The practice of clinical care and biomedical investigation each constitute complex enterprises that are increasingly dependent on the mastery of enormous data streams. The national Precision Medicine initiative recognizes the urgency of leveraging the enormous advances in genomic science, the near ubiquity of health information technology, and new methods for managing and analyzing large data sets in order to accelerate biomedical discovery and improve the delivery of health care.
The data now available and relevant to researchers, healthcare providers, and patients themselves include genomic data, data stored in the electronic health record, measurements from the environment, consumer-driven “quantified self” data, and the social web, among other sources of data. There have been successes in mining this wealth of information. However, most clinicians, researchers, and patients find themselves overwhelmed by these data or unaware of their import.
It is widely acknowledged that there are not enough qualified individuals to meet the demands of the current biomedical research and practice environment.
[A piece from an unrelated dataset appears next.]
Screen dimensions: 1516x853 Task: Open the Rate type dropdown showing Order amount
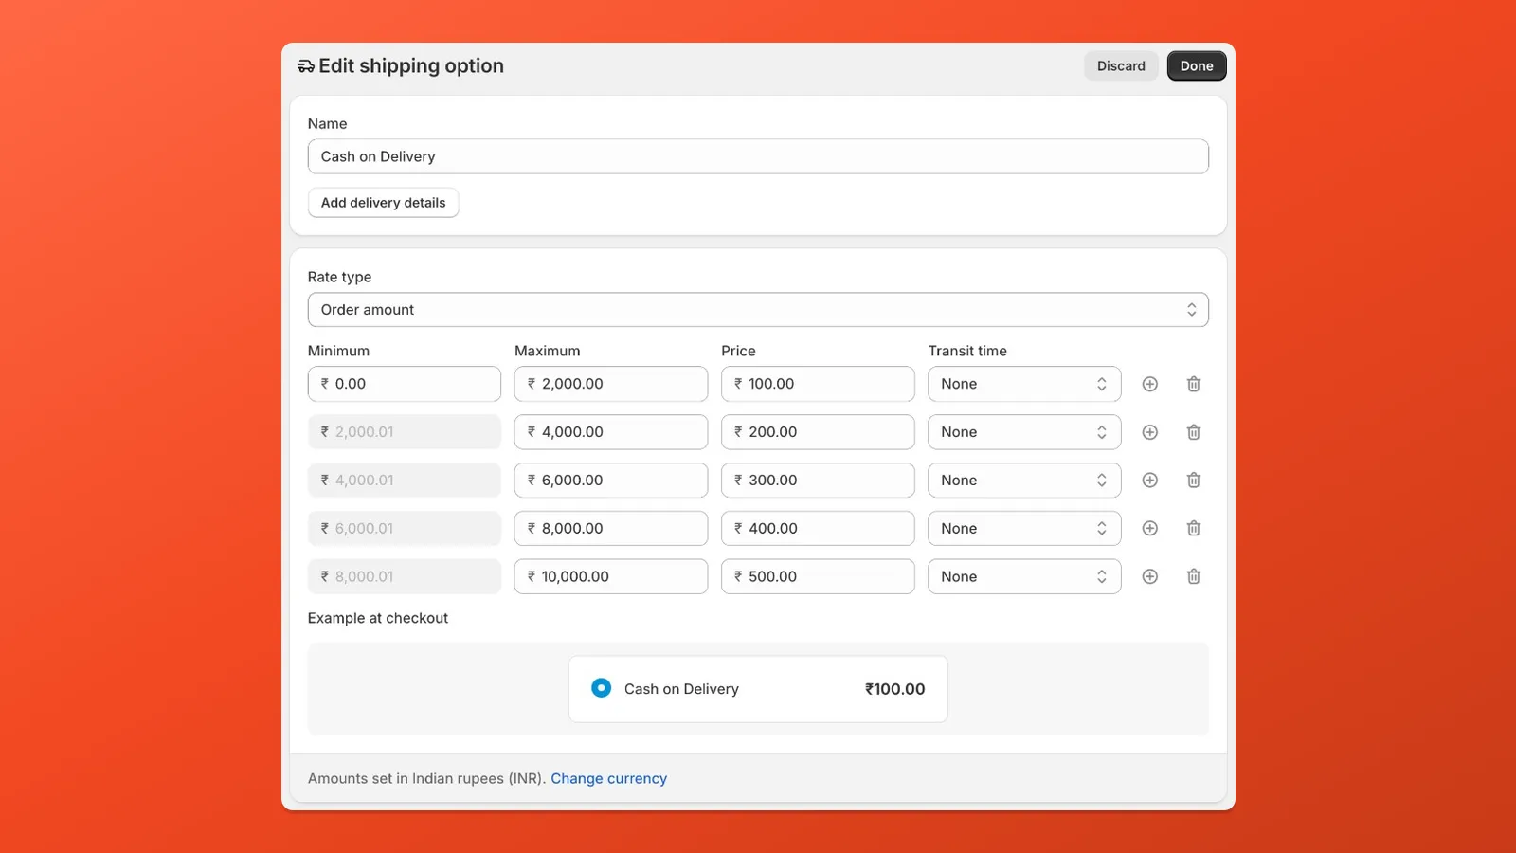(758, 309)
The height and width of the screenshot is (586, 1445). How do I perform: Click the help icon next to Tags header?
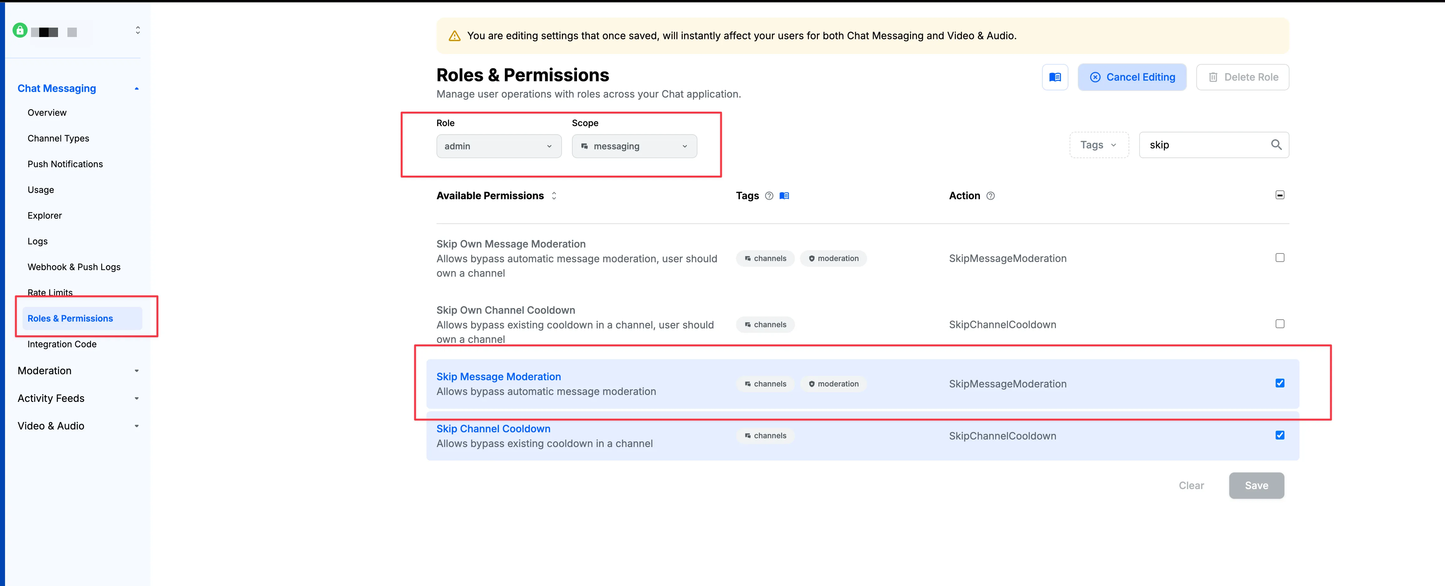point(769,196)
There is a crucial, and currently largely unmet, need for trained individuals who are able to integrate, interpret, and act upon the large-scale, high-throughput, and complex data that are generated in the course of biomedical research and the practice of medicine.
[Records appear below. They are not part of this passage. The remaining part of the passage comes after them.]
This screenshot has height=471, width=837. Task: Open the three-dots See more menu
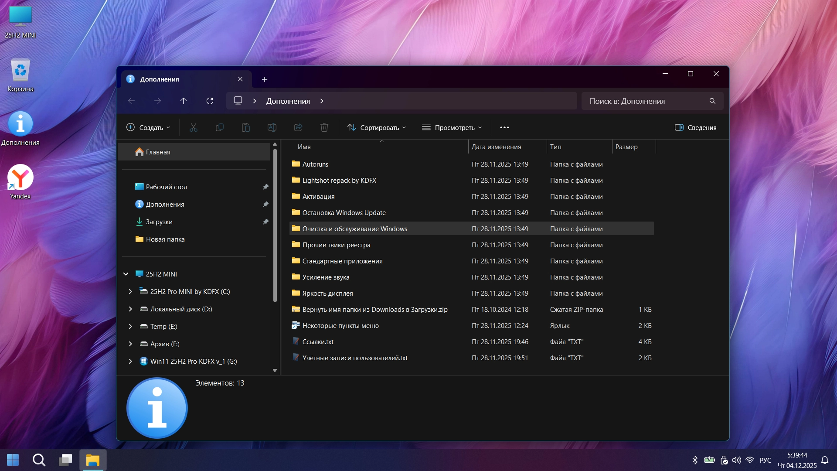pyautogui.click(x=504, y=127)
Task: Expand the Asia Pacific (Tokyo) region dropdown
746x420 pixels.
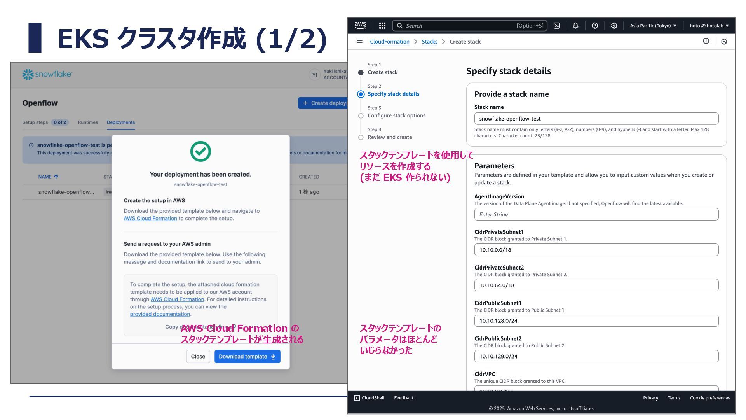Action: pos(653,26)
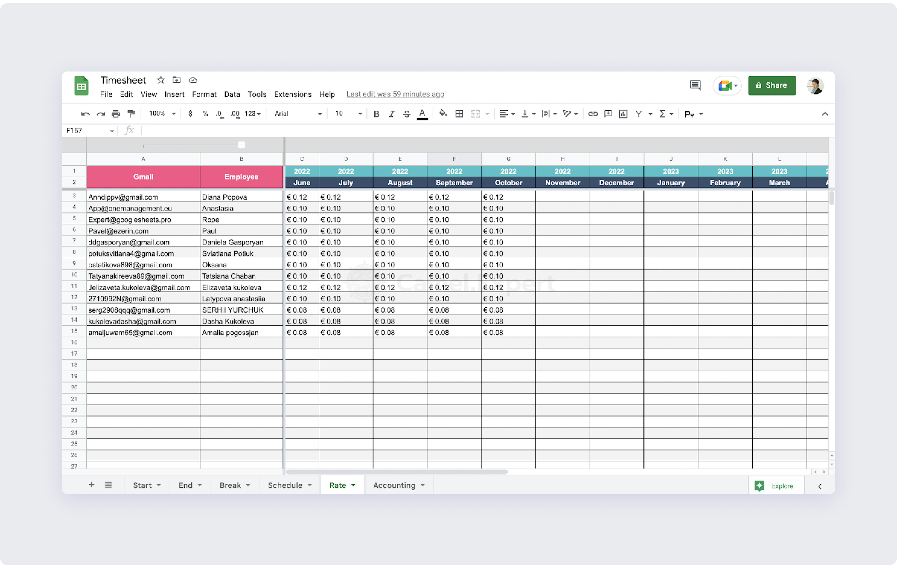Expand the font size 10 dropdown
Screen dimensions: 897x565
[x=348, y=114]
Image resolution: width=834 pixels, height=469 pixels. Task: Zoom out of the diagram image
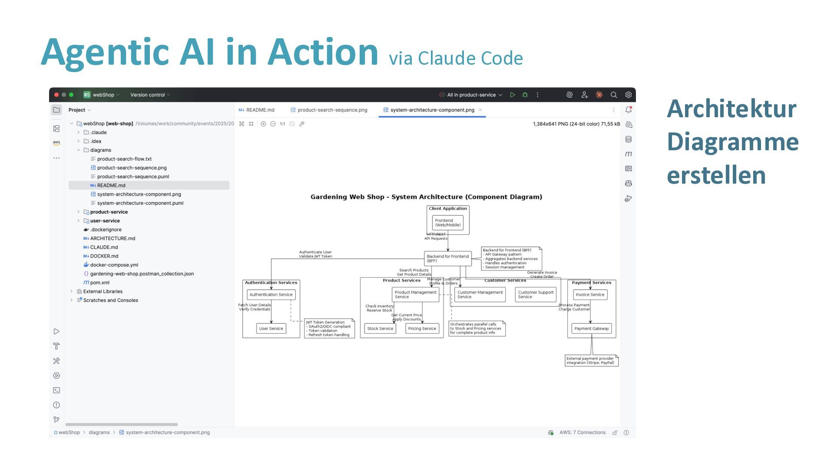pos(273,124)
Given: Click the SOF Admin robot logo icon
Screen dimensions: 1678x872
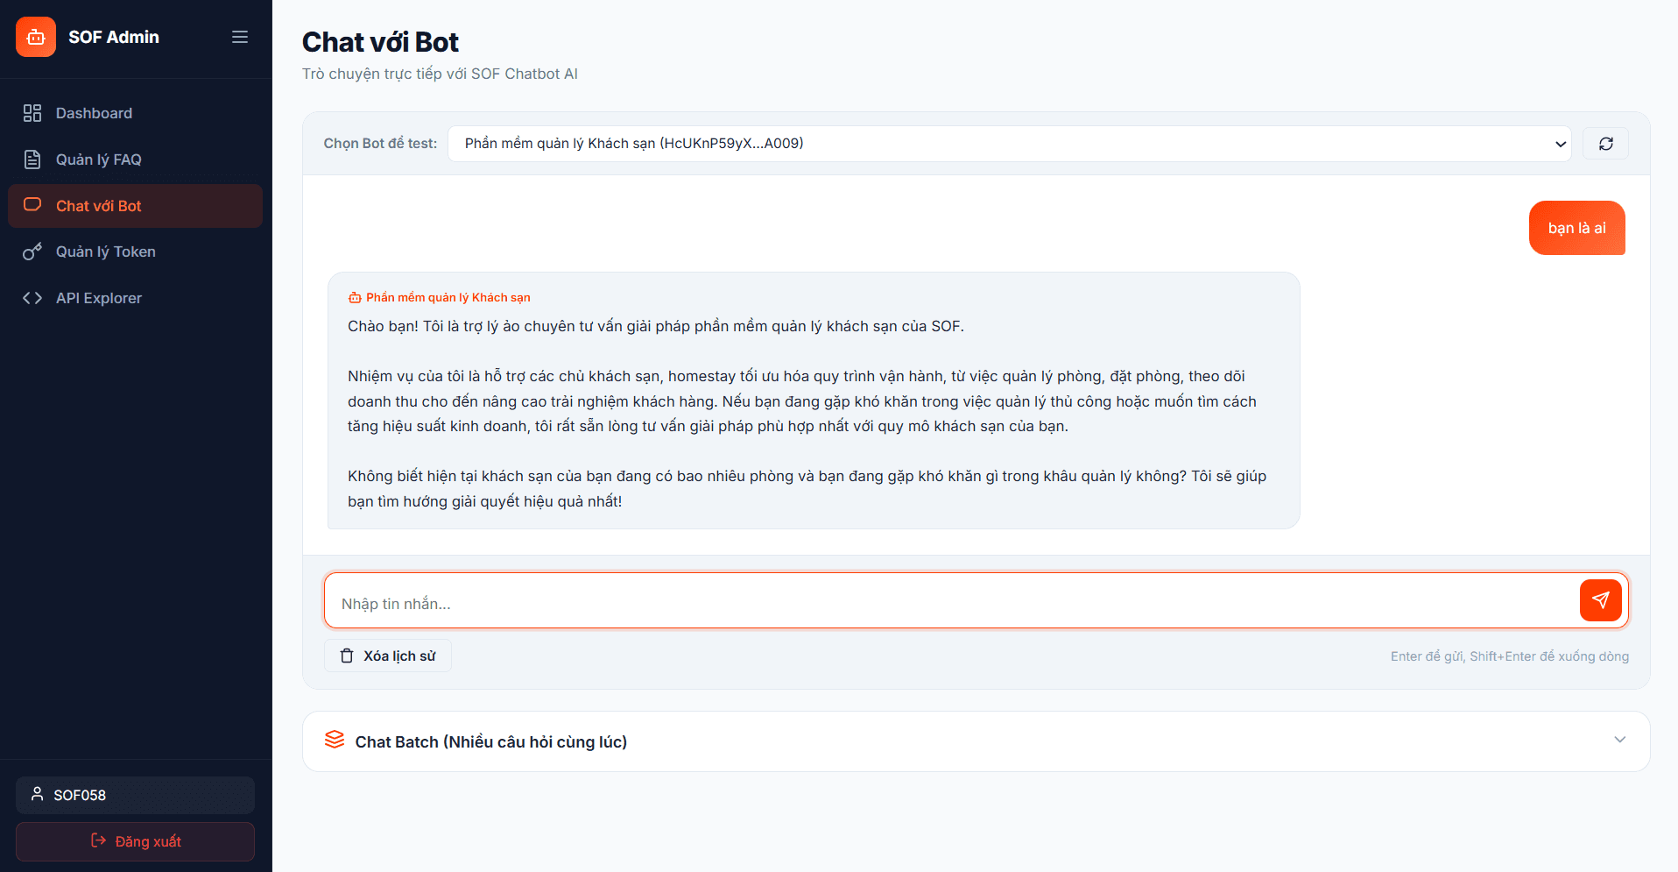Looking at the screenshot, I should pos(35,37).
As such, our primary goal in offering this Master of Biomedical Informatics degree is to contribute to the cadre of highly trained independent and successful researchers in the field of biomedical informatics. Our goal is to equip our students with the knowledge, skills, and experiences needed to engage meaningfully in this field.
Students who participate in the Master of Biomedical Informatics program will complete a final culminating capstone research project. If a student is not already active in a lab, they will be matched to a laboratory as soon as their research interests develop.